#### Supplied information ####
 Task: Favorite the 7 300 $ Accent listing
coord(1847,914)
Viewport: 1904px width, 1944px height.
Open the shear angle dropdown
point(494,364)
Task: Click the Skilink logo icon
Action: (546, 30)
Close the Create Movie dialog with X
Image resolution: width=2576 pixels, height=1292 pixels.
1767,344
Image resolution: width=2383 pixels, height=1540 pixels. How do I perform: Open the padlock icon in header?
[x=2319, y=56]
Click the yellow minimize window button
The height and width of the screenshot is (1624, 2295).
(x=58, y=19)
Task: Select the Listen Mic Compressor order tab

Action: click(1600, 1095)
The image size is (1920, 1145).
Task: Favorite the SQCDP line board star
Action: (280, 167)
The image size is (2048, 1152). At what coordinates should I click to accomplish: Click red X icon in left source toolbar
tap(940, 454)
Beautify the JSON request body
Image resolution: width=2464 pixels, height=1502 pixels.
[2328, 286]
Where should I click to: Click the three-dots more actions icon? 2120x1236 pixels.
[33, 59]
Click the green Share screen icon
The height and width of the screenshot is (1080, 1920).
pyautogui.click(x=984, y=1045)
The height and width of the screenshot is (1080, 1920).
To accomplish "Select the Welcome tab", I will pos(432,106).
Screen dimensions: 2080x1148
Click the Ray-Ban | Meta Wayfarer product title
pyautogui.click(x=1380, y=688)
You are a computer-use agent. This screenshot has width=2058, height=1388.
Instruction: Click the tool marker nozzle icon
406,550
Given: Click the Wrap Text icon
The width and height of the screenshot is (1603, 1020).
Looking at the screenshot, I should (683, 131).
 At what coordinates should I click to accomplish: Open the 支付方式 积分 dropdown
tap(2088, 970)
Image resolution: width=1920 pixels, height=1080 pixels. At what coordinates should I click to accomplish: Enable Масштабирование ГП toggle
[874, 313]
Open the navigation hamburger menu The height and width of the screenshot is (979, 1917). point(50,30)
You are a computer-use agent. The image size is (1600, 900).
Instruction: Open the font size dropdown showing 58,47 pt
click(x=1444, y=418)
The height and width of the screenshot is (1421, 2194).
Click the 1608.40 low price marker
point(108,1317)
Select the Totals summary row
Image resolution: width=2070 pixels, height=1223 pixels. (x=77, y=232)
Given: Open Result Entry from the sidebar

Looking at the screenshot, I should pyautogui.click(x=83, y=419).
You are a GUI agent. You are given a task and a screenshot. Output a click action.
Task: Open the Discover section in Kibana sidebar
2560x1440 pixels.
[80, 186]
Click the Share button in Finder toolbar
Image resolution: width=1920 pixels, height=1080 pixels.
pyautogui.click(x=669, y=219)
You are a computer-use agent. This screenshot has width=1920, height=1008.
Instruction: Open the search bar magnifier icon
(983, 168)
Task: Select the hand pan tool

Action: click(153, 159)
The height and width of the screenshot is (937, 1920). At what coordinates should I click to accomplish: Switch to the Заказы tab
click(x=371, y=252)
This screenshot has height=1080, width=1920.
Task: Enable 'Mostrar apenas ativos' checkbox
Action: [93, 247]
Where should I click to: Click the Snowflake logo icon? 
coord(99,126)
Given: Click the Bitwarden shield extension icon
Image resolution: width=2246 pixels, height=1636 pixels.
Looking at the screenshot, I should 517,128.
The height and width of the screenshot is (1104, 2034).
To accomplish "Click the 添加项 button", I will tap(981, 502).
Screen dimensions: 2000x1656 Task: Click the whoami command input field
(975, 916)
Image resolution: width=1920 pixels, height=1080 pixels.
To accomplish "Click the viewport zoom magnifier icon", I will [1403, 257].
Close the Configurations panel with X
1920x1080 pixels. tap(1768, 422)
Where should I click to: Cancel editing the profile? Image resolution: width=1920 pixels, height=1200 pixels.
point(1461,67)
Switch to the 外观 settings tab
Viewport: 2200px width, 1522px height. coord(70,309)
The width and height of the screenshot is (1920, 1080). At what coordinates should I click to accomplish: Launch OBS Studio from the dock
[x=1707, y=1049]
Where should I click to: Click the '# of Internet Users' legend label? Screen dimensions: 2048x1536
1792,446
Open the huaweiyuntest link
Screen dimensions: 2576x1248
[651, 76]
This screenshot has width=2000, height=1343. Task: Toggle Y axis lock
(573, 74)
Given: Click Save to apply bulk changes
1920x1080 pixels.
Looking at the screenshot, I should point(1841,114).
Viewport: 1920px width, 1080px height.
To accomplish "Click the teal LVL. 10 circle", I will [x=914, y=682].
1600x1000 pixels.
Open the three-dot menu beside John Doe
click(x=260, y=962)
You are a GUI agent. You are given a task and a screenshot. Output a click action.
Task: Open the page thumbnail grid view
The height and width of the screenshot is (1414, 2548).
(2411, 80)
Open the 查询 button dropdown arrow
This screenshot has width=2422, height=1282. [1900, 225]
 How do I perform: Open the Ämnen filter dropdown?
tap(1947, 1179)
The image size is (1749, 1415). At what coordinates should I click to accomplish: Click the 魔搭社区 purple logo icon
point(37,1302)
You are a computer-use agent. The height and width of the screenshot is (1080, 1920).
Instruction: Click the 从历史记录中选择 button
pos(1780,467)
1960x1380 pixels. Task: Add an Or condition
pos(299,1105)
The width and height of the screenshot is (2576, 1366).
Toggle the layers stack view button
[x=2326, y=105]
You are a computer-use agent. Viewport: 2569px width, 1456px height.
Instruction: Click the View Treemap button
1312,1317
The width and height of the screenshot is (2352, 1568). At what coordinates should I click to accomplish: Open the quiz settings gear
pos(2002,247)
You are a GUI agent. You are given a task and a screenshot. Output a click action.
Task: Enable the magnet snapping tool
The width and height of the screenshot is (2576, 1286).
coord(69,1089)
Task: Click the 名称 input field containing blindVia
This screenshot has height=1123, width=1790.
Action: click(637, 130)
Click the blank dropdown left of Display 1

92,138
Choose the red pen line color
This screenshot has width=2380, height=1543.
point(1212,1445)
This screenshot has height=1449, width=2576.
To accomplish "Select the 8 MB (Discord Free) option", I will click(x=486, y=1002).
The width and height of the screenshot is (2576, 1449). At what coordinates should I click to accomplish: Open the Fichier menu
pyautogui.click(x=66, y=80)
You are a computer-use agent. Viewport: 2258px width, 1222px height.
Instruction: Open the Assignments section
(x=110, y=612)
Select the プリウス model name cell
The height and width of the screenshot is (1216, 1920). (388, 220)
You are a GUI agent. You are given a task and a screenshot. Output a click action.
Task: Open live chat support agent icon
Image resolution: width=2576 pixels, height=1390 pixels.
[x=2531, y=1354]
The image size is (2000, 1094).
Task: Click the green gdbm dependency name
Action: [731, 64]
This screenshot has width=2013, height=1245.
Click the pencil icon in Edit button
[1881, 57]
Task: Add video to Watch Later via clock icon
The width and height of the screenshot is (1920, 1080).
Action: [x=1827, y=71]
####
In the listing above, find the line with "Where should I click to: Click the three-dots" and the line with "Screen dimensions: 2080x1148", then print exactly those two lines and every line between them, and nothing more.

Where should I click to: Click the three-dots more actions icon? 2120x1236 pixels.
[33, 59]
Click the green Share screen icon
The height and width of the screenshot is (1080, 1920).
pyautogui.click(x=984, y=1045)
The height and width of the screenshot is (1080, 1920).
To accomplish "Select the Welcome tab", I will pos(432,106).
Screen dimensions: 2080x1148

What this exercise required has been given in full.